Così, il Corriere della Sera oggi ha riportato come un fatto accertato un'aggressione di massa avvenuta in una discoteca di Bielefeld in cui "500 uomini avrebbero forzato l'ingresso in una discoteca, l'Elephant Club, e avrebbero molestato molte donne." Peccato che la notizia sia già stata smentita dal portavoce della polizia della città, che ha detto che i fatti di Bielefeld "non c'entrano niente" con quelli di Colonia—in realtà, infatti, in questo caso si trattava solo di circa 150 persone rimaste fuori da una discoteca strapiena, che hanno cercato di entrare lo stesso e sono state respinte con la forza dai buttafuori.

Così, la direttrice dell'Huffington Post Lucia Annunziata ha scritto in un editoriale che "la verità" di cui si deve discutere è che "il rapporto dell'Islam con le donne è un tema devastante, intriso di violenza e di politica, e non è tale solo nelle forme più estreme," cioè "nelle esperienze più allucinate e militanti delle guerre dell'Isis o del terrorismo."

Così, dalla parte opposta, il Secolo XIX ha potuto pubblicare un articolo in cui una giornalista ha passato una notte da sola nei vicoli del centro di Genova e incredibilmente non è stata molestata—per finire anzi a bere una birra in compagnia di un giovane immigrato senegalese, concludendo poi il pezzo con "Genova vs Colonia finisce uno a zero."

In tutti i casi, che si voglia dipingere gli immigrati come potenziali stupratori o come persone educate con cui bere una birra (ma comunque, per sicurezza, da non abbracciare), il senso che sottosta a queste retoriche è sempre lo stesso: in Africa e in Medio Oriente regnano da sempre "tribalismo," arretratezza e bestialità—e di conseguenza "noi" Occidente civile abbiamo il compito di controllare e tenere a freno queste spinte.
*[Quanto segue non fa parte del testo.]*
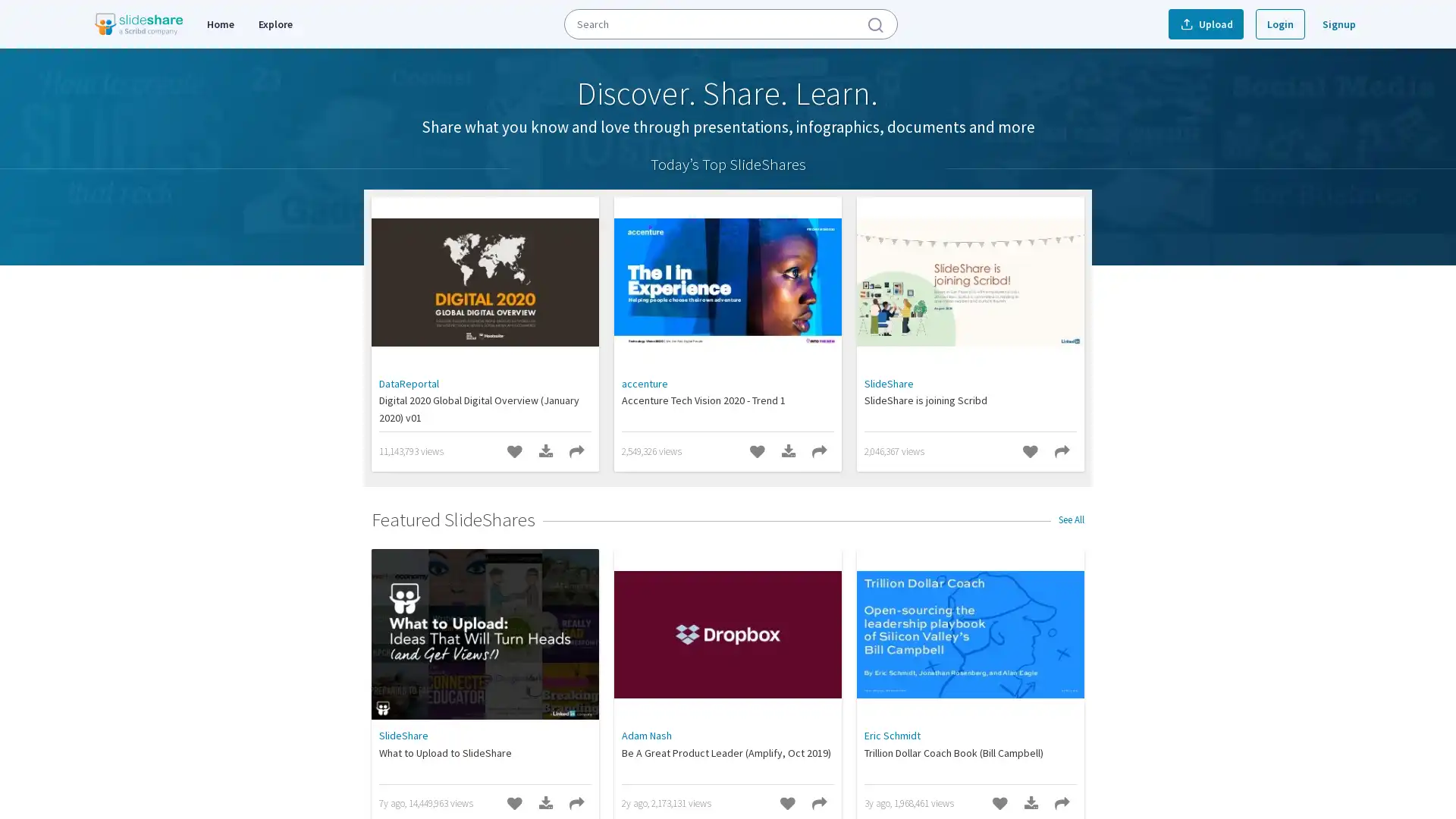 The image size is (1456, 819). I want to click on Share What to Upload to SlideShare SlideShare., so click(575, 802).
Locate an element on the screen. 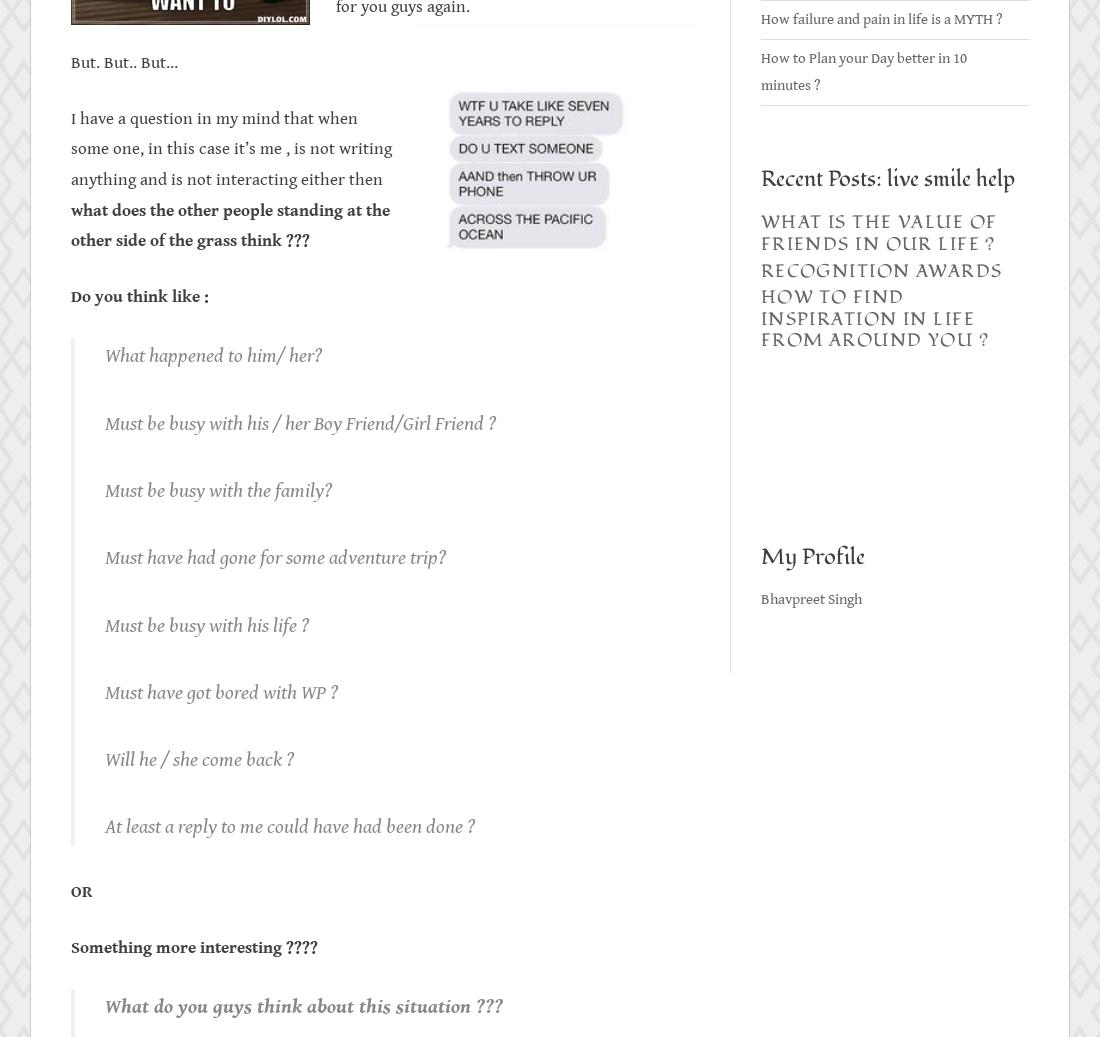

In questo modo, nel dibattito sull'immigrazione e sulle sue conseguenze, viene fuori tutta la storia colonialista d'Europa e il suo armamentario.

Questo concetto è stato ribadito anche dal poeta Musa Okwonga sul New Statesman, in un altro articolo che è girato molto in questi giorni: "Ai razzisti non importa delle donne che sono state aggredite a Colonia e Amburgo," ha scritto Okwonga, "a loro importa solo dimostrare quel che hanno sempre pensato—o sperato: che siamo delle bestie."